Eda: I think where I was first exposed to queer images was, in a nutshell, Western media. Boring I know, but it’s the truth. I can’t pinpoint when and where I came across the word queer and adopted this non-identity as my own; but my relationship with it developed first through the internet, then through academia.
To me, queer manifests through the refusal of norms in my dress; refusal of gendered clothing, refusal of what’s considered “flattering,” of age-appropriate and respectability politics. I’m fat, and while my fatness is more of a fact than an identity, my fatness is also queer. The body on which my queerness manifested as dress practice was a queer body, and they grew into each other as I grew.
Colleen: How would you describe your style now? How has it changed?
Eda: My style has hit a point of just being “me” after I stopped trying to be everything else. I've always described it as “a five year old drag queen”—it's kind of a “it's funny cause it's true” type situation. Lately, I’ve become so much more immersed in the concept of sustainability for fashion, and how that could be achieved. Combined with an effort to explore what “professional dress” means within my style, that suddenly meant a turn towards basics for me. I do still dress like a cartoon character.
New York was a very important place for me, because of the anonymity.

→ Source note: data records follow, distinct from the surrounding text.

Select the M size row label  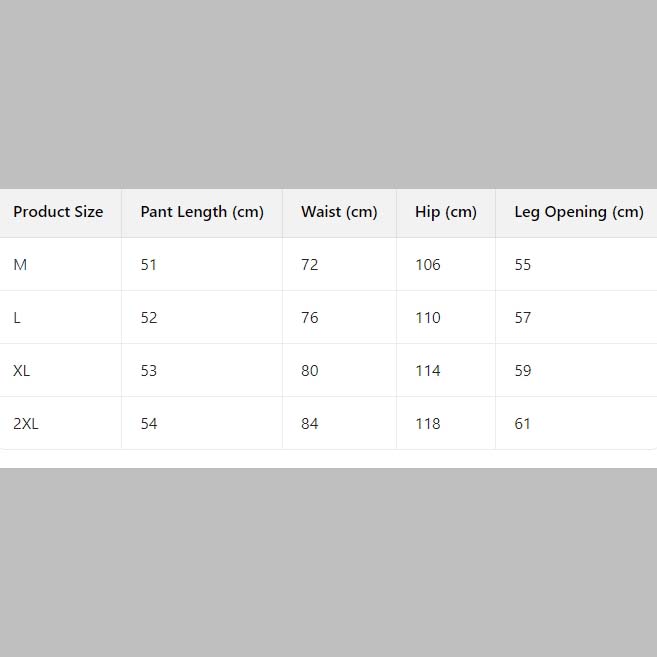pyautogui.click(x=20, y=265)
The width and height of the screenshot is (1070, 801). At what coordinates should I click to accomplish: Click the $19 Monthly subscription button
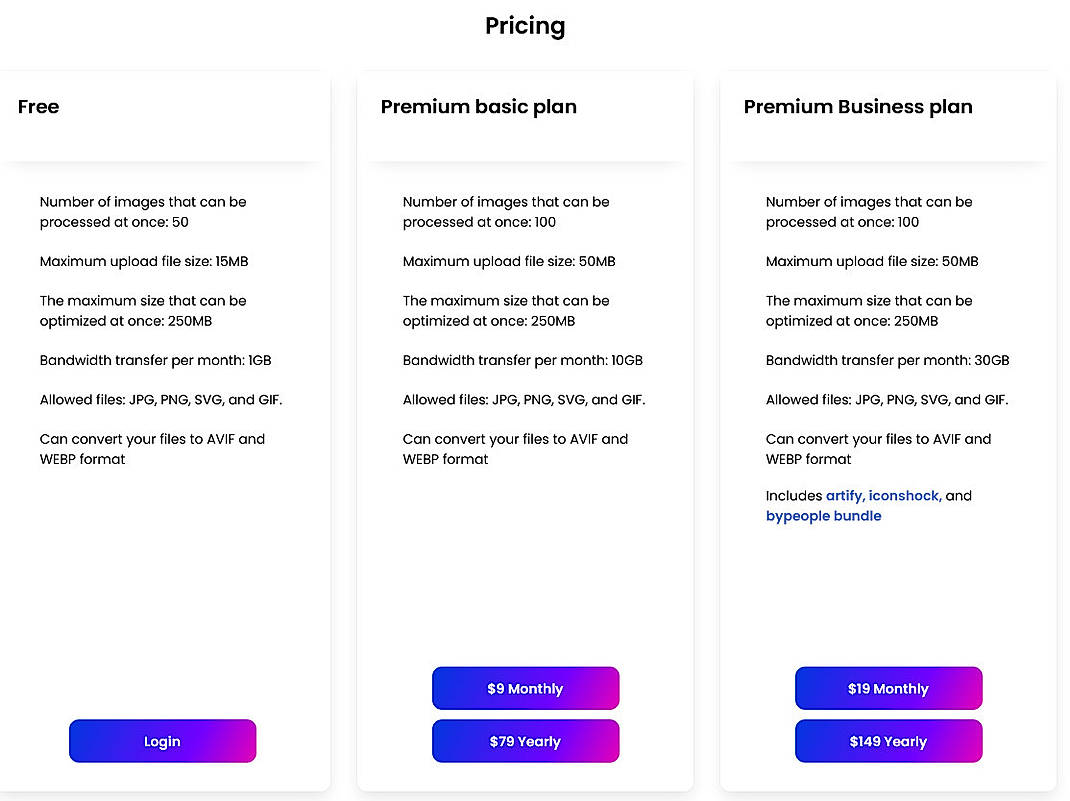(888, 688)
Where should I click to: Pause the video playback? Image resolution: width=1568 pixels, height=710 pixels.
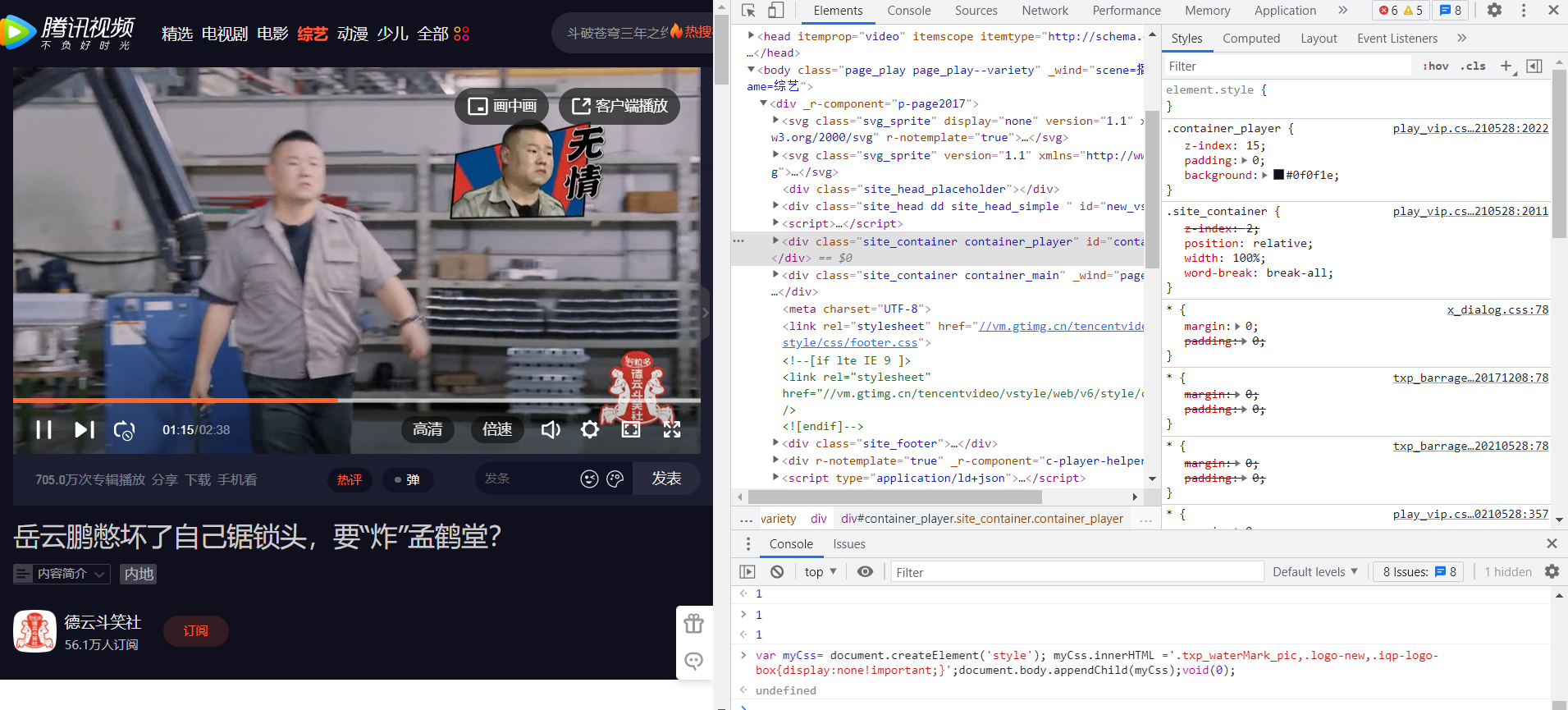[43, 429]
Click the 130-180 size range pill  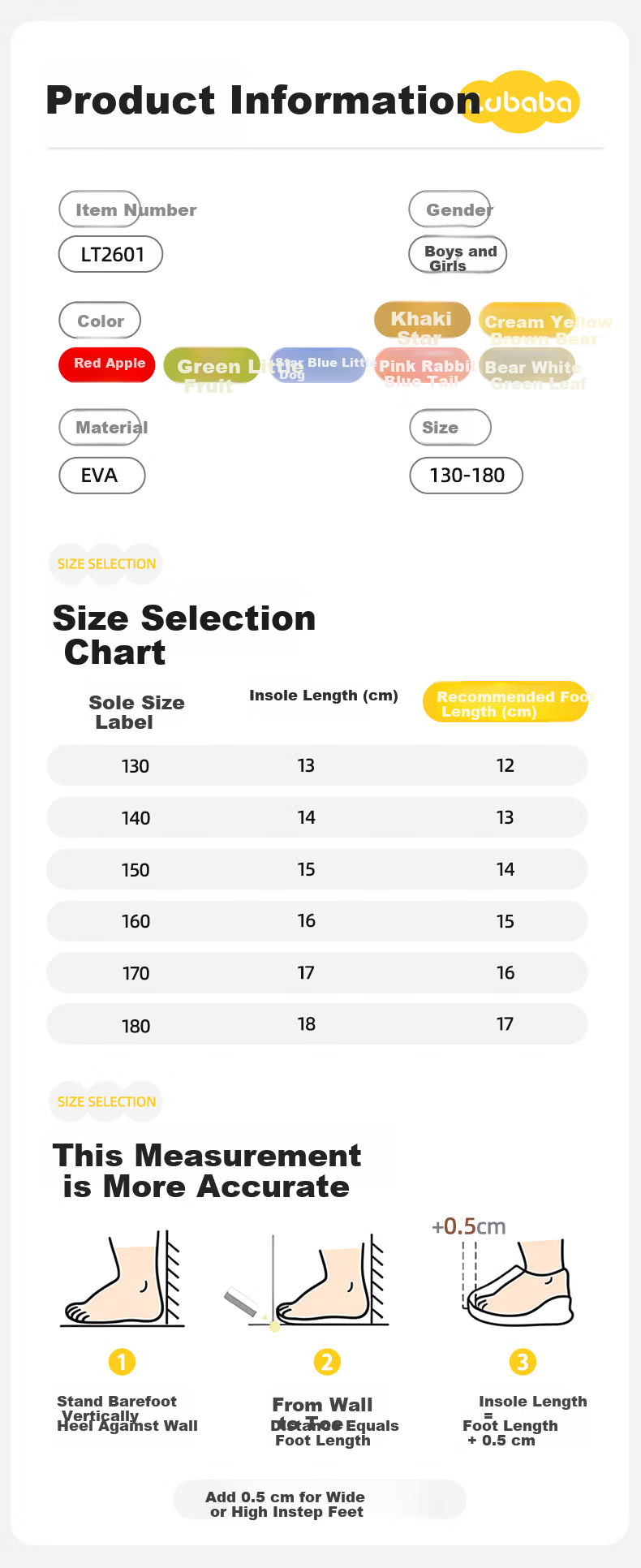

In Istanbul, people stare. They stare no matter what, but if you do/are something a little out of the ordinary, oh boy. The first time I dyed my hair green people literally pointed and shouted “what is that?” It was nice being in New York and having that space to grow so I could come back and not care who was looking.
Colleen: I totally get the sustainability/basics connection, same! My style these days is very much this mix of minimalist silhouettes with something a little off, sparkly, artsy. If it’s basic black sack dress then the shoes are doing something, the jewelry is doing something. Sometimes the odd cut of something speaks for itself. This is pretty different from my days of wild femme style, but those references are still there. I still like to work those hard and soft edges, it’s just a little more grown up now.
Colleen: What do you hope to get out of this project?
Eda: Well, when we were both working on our MA theses, we realized that there was still much to be said about everyday queer dress, not just the black and white but the glitter, the pain and anger of it. In fact, it was your voice that encouraged me to be one of the queer voices that had a say in the subject. In that sense, this project to me is both a continuation of the academic and emotional work we put into our theses, and not a project at all; it is correspondence with a dear friend. It is thinking out loud and bouncing ideas off of each other and watching them turn into something else entirely as we often did in breaks we took from studying, as sometimes the best work happens when you're not trying.